WHAT THE TASK ASKS: Retype every one of the rows below without changing a word, and leave out the pictures.

SOURCE MATERIAL:
-- Start --

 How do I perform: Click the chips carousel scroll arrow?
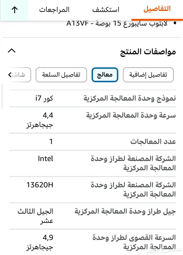point(10,75)
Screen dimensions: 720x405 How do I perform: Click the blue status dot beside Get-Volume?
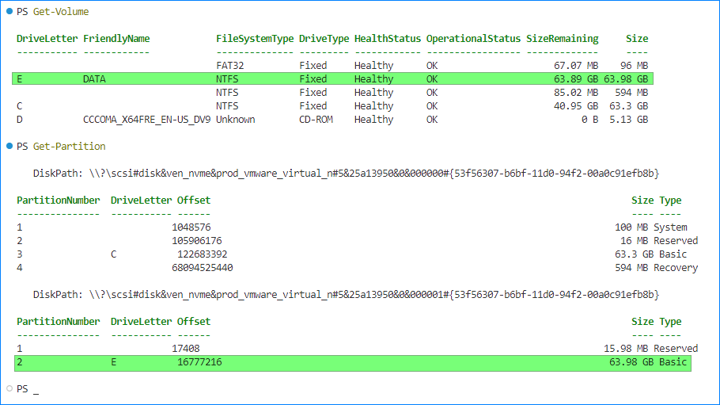click(x=9, y=12)
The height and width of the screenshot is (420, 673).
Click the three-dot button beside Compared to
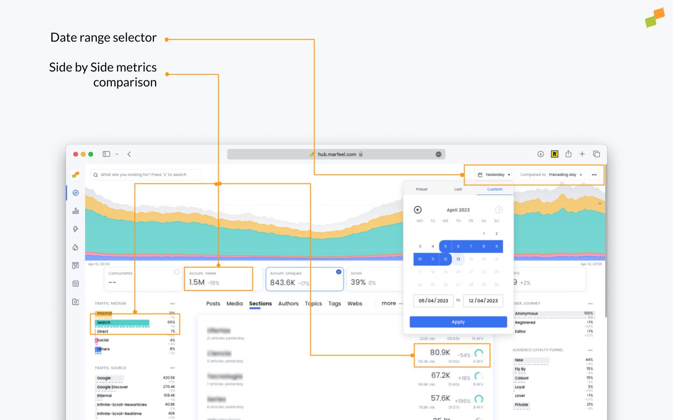point(594,175)
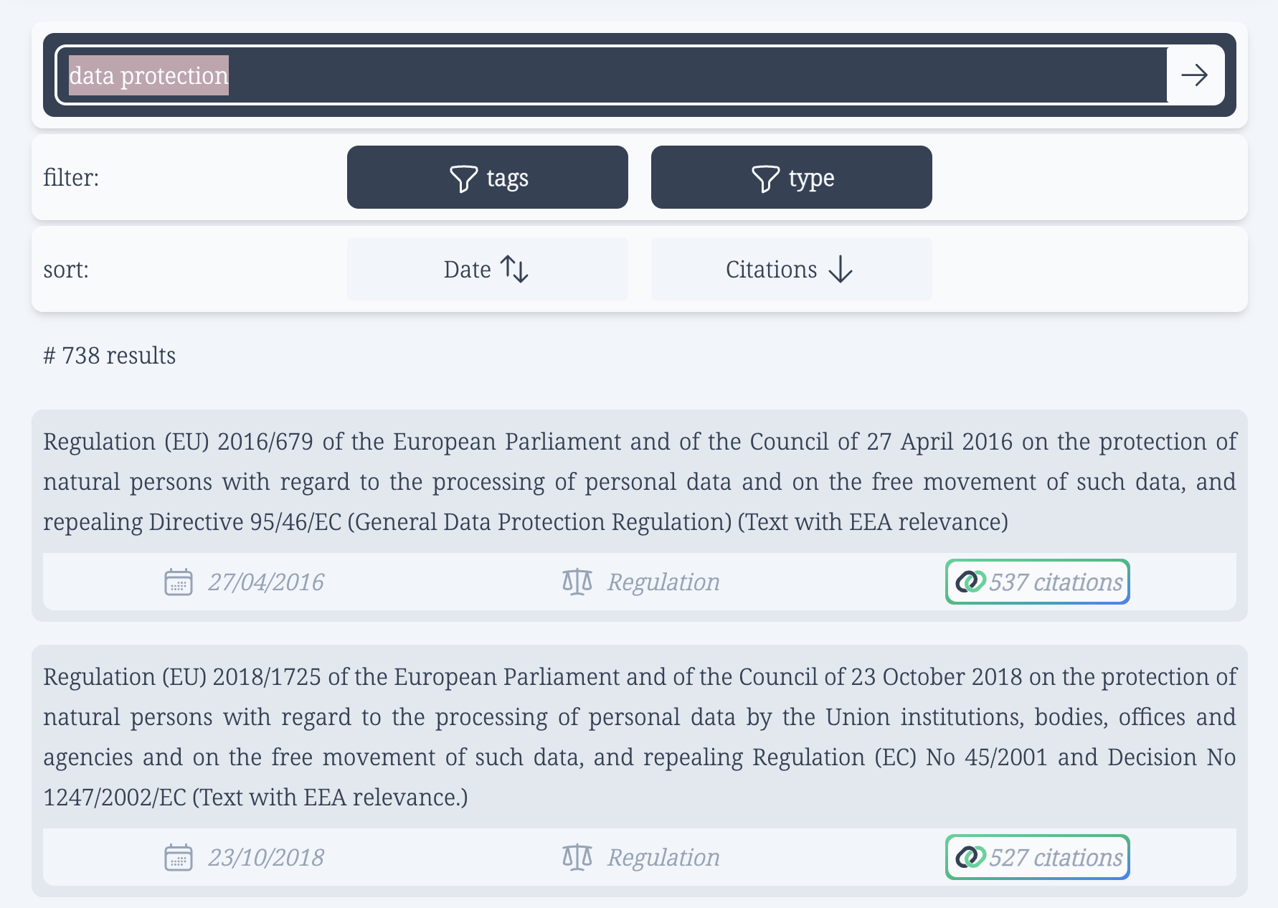Click the Regulation type label in the first result
The image size is (1278, 908).
(663, 582)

-- End --

RESPONSE TO THE EXERCISE:
 How do I perform: Click the chips carousel scroll arrow?
point(10,75)
Screen dimensions: 720x405 How do I perform: Click the blue status dot beside Get-Volume?
click(x=9, y=12)
The height and width of the screenshot is (420, 673).
Click the three-dot button beside Compared to
point(594,175)
Click the Regulation type label in the first result
The image size is (1278, 908).
(663, 582)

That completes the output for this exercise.